How do I check if my WAN link is saturated? SSH to your router and run show interfaces <WAN-interface> | include rate. Check the “5 minute output rate.” If it’s consistently above 80% of the link’s rated capacity, the link is saturated. See the WAN saturation guide for the next steps.

When should I capture packets instead of checking interface stats? Check interface stats first — they’re fast and reveal physical layer errors and bandwidth saturation without needing a capture point or span port. Move to Wireshark only when the physical layer is clean and you need to see TCP-level behavior: retransmissions, zero-window events, DNS timeouts, or application-layer failures.

[ FAQ ]

Q: How do I troubleshoot slow network performance?

A: Work the OSI stack bottom-up: check Layer 1 (cable errors, port flaps), Layer 2 (spanning tree, duplex mismatch), Layer 3 (MTU, routing loops), and Layer 4 (TCP retransmissions).
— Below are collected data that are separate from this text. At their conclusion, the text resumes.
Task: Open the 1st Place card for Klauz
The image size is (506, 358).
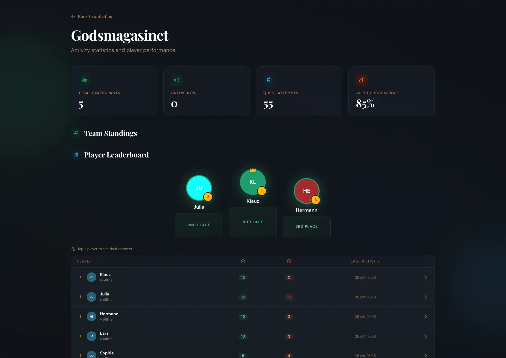Action: 253,222
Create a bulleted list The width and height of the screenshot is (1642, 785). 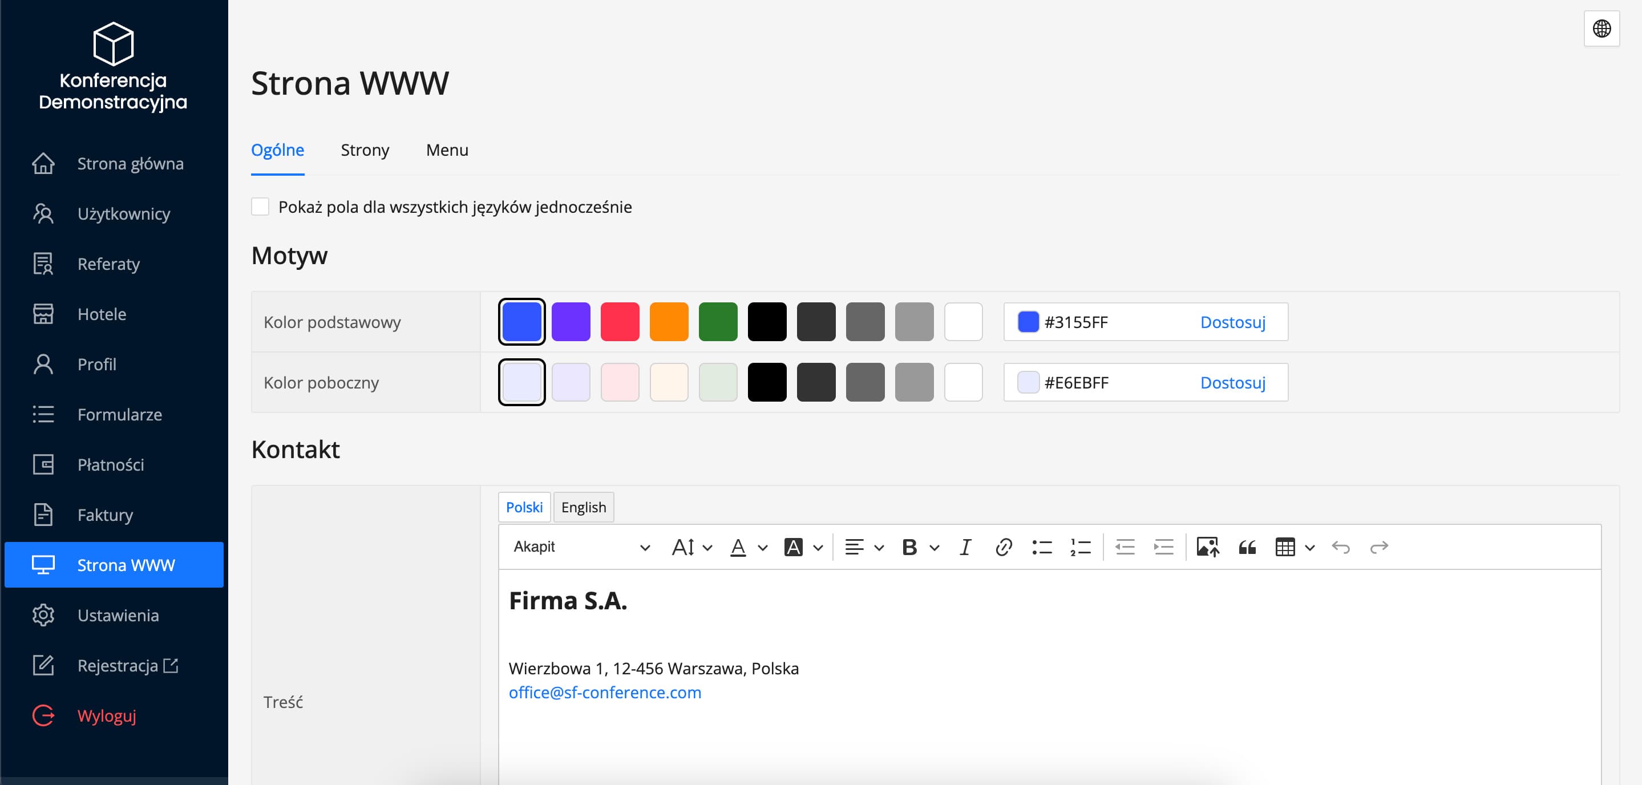coord(1042,547)
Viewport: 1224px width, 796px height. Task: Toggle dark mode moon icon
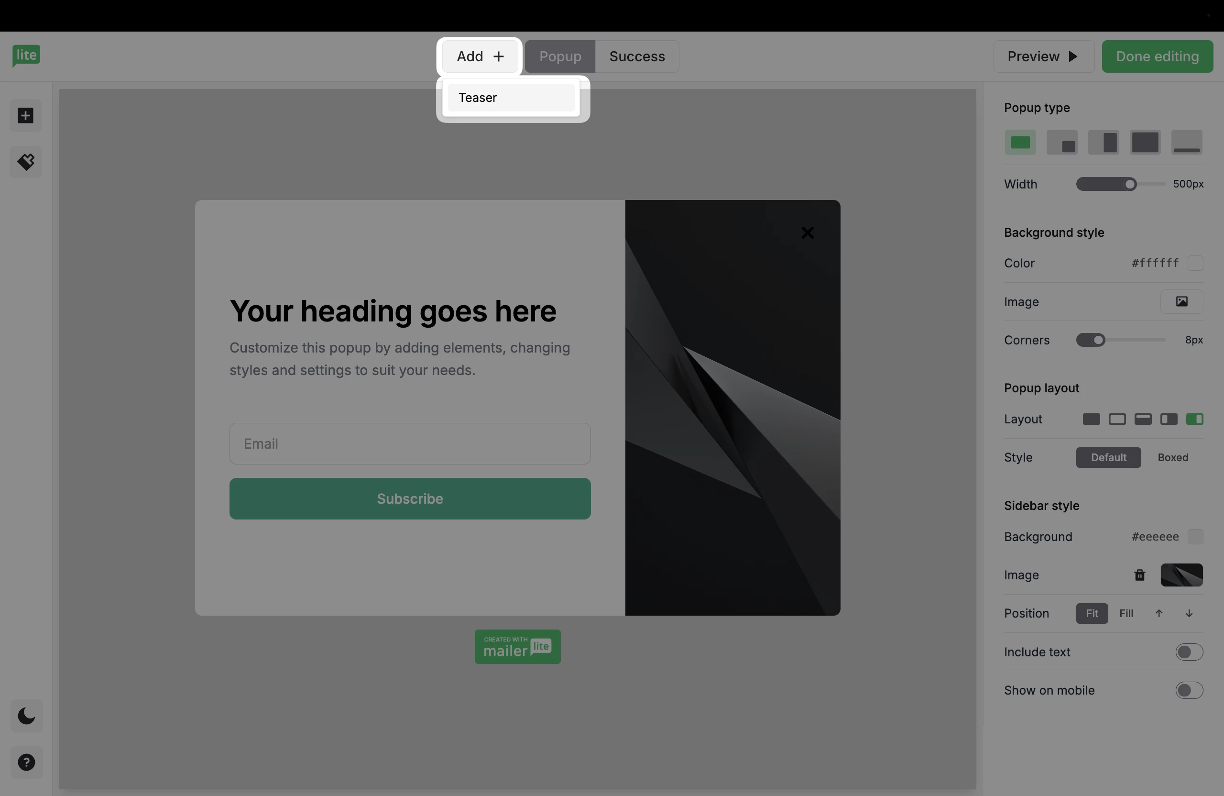[x=26, y=716]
Use `show interfaces` for error counters, MTR for path analysis, and Wireshark with the filter `tcp.analysis.retransmission` to confirm TCP-level loss.

Q: Why is my network slow even though the link shows 100%?

A: A link at 100% line rate does not mean no errors. Check for MTU mismatches (a common cause of TCP slowdowns), high retransmission rates visible in Wireshark, or QoS policies dropping traffic before it hits the wire. Run `show interfaces` and look at output drops and output errors — both indicate the link is congested or misconfigured.

Q: What is the most common cause of slow network performance in enterprise networks?

A: MTU mismatches and resulting TCP retransmissions are the most frequently missed root causes. A legacy interface or VPN tunnel with a 1492-byte MTU creates fragmentation overhead that shows up as general sluggishness but is invisible to basic ping tests. Test with `ping -l 1400 -f <gateway>` on Windows or `ping -M do -s 1400 <gateway>` on Linux to confirm.